§ DESCRIPTION OF THE TASK
Update the listing lines starting at the line containing "This screenshot has height=584, width=606." and ending at the line containing "Looking at the screenshot, I should 424,508.": replace every "icon" with "button" and leave everything else unchanged. Output only those lines.

§ TASK DATA
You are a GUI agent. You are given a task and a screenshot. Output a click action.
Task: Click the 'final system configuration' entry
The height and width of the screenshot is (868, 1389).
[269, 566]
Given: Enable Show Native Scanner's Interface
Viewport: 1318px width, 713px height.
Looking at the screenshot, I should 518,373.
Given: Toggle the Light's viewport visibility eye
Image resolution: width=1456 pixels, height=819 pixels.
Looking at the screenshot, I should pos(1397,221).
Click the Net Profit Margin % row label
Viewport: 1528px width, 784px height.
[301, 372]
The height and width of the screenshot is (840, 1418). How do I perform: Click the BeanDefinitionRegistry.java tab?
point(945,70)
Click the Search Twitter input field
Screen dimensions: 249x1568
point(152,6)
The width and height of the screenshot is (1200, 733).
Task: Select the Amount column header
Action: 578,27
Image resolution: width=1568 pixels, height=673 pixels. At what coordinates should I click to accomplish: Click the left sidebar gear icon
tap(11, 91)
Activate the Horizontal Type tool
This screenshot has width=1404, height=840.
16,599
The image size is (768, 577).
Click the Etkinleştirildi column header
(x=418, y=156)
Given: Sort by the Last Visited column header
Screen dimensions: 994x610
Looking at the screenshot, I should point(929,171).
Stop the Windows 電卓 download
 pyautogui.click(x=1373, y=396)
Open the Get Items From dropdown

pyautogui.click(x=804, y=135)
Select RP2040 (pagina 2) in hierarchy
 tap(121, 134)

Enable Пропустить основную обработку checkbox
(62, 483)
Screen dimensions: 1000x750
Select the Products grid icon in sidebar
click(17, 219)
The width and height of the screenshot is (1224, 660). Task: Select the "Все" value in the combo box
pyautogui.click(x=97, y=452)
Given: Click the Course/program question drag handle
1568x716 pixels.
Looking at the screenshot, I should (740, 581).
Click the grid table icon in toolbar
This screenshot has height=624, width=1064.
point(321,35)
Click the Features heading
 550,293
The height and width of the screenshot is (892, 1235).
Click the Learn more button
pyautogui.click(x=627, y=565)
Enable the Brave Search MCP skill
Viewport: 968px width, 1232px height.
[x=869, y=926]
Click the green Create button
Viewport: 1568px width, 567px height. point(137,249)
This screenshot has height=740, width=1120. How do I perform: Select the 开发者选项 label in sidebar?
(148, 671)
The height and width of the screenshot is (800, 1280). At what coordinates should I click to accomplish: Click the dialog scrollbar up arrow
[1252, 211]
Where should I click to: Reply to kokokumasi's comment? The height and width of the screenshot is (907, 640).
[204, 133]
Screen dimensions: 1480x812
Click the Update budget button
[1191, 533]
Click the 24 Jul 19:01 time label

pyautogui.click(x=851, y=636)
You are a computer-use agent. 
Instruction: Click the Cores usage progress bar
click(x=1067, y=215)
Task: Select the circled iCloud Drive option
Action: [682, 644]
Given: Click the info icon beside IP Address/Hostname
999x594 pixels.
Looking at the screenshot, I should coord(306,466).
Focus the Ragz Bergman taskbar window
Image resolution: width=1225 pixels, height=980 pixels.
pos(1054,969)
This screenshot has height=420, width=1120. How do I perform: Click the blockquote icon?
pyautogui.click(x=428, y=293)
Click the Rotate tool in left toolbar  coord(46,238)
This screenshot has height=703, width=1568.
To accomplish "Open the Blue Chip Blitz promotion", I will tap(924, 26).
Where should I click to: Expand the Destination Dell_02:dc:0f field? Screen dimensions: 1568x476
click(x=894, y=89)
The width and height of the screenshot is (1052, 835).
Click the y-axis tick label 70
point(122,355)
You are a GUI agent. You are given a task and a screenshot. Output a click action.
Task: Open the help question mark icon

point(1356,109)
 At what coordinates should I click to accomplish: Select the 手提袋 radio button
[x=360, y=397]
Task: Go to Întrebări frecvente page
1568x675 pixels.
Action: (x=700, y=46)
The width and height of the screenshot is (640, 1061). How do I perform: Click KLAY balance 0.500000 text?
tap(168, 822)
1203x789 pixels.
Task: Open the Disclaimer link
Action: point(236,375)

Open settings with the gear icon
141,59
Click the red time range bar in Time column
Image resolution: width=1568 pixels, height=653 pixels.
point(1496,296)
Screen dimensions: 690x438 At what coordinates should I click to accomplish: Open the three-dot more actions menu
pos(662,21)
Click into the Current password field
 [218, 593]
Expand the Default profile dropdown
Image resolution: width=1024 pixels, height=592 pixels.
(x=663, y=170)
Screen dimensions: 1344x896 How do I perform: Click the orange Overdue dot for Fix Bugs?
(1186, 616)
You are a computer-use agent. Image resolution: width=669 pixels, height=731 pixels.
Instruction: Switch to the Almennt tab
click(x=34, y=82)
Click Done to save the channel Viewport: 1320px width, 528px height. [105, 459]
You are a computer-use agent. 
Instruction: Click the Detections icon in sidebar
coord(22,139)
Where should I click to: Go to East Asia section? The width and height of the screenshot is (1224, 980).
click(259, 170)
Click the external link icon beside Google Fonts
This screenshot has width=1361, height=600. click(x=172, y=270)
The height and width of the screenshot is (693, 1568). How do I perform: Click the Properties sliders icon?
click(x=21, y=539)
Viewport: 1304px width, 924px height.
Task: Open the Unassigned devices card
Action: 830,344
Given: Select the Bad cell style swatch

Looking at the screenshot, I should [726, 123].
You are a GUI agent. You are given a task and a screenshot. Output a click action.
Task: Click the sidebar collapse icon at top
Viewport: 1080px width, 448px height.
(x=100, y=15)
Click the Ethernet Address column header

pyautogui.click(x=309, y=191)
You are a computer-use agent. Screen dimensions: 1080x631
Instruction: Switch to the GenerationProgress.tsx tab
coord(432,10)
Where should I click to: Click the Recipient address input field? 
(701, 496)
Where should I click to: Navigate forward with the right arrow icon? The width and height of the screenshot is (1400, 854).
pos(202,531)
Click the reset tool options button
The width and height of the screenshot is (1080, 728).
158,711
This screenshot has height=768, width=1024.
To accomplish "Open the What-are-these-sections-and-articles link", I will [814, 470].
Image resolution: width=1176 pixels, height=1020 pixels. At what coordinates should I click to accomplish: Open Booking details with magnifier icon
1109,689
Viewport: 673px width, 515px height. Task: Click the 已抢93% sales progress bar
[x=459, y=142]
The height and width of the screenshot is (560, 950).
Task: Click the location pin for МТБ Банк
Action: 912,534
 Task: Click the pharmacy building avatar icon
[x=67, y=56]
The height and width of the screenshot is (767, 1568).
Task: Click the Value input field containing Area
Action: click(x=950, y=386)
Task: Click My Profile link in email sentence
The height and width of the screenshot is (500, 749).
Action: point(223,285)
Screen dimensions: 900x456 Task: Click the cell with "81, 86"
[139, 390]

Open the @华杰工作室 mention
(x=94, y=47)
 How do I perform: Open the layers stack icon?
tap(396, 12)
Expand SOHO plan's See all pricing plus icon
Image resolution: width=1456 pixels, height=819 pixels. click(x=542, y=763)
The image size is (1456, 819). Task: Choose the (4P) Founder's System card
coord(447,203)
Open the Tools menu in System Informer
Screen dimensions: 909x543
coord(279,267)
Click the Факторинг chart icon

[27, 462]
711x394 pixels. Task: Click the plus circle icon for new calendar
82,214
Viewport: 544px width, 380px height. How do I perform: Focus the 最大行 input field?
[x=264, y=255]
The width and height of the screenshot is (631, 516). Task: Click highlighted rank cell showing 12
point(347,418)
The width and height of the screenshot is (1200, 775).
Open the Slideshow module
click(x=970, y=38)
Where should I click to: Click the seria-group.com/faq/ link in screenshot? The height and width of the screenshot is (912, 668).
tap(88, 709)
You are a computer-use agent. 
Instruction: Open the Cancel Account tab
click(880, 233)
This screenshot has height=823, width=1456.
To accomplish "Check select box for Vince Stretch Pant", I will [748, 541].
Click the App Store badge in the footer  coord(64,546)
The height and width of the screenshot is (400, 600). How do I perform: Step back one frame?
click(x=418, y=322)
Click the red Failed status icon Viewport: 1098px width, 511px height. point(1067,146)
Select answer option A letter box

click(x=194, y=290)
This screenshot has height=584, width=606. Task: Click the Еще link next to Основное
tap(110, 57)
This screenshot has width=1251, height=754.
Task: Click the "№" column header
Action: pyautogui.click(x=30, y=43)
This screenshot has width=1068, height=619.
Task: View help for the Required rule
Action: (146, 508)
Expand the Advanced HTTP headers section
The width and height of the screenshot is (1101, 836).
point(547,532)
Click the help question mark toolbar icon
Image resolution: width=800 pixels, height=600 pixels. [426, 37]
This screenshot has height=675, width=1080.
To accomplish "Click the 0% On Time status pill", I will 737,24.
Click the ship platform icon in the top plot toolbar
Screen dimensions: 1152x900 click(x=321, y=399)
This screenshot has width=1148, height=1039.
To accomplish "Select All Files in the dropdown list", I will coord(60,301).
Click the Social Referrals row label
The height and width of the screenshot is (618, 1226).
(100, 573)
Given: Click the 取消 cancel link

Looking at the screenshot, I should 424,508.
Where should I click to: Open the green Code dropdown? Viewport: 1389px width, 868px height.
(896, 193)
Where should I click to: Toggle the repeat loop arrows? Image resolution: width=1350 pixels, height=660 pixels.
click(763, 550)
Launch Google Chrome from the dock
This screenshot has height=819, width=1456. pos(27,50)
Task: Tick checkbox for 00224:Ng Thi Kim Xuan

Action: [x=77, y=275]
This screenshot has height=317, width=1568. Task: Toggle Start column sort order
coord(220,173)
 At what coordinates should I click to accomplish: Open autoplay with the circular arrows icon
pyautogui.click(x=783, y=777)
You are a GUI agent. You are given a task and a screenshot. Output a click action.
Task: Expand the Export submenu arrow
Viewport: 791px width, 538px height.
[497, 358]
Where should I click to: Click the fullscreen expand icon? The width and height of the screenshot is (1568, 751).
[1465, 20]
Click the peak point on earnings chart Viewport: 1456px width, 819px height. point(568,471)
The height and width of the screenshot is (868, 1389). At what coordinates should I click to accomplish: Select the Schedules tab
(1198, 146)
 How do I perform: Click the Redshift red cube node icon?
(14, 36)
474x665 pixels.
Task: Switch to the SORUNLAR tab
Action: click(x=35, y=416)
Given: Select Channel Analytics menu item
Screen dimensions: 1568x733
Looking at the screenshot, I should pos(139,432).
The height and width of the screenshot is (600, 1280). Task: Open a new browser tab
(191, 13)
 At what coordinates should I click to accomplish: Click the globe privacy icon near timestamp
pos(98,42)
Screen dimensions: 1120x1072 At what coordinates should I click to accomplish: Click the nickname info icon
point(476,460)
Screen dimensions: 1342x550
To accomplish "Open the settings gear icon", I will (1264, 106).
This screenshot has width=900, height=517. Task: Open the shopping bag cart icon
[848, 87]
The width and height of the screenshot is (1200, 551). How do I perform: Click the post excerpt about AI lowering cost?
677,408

§ WORKED ANSWER
This screenshot has height=584, width=606. Task: Click the Еще link next to Основное
tap(110, 57)
This screenshot has width=1251, height=754.
Task: Click the "№" column header
Action: pyautogui.click(x=30, y=43)
This screenshot has width=1068, height=619.
Task: View help for the Required rule
Action: (146, 508)
Expand the Advanced HTTP headers section
The width and height of the screenshot is (1101, 836).
point(547,532)
Click the help question mark toolbar button
Image resolution: width=800 pixels, height=600 pixels. [426, 37]
This screenshot has height=675, width=1080.
To accomplish "Click the 0% On Time status pill", I will 737,24.
Click the ship platform button in the top plot toolbar
Screen dimensions: 1152x900 click(x=321, y=399)
This screenshot has width=1148, height=1039.
To accomplish "Select All Files in the dropdown list", I will coord(60,301).
Click the Social Referrals row label
The height and width of the screenshot is (618, 1226).
(100, 573)
Given: Click the 取消 cancel link

Looking at the screenshot, I should 424,508.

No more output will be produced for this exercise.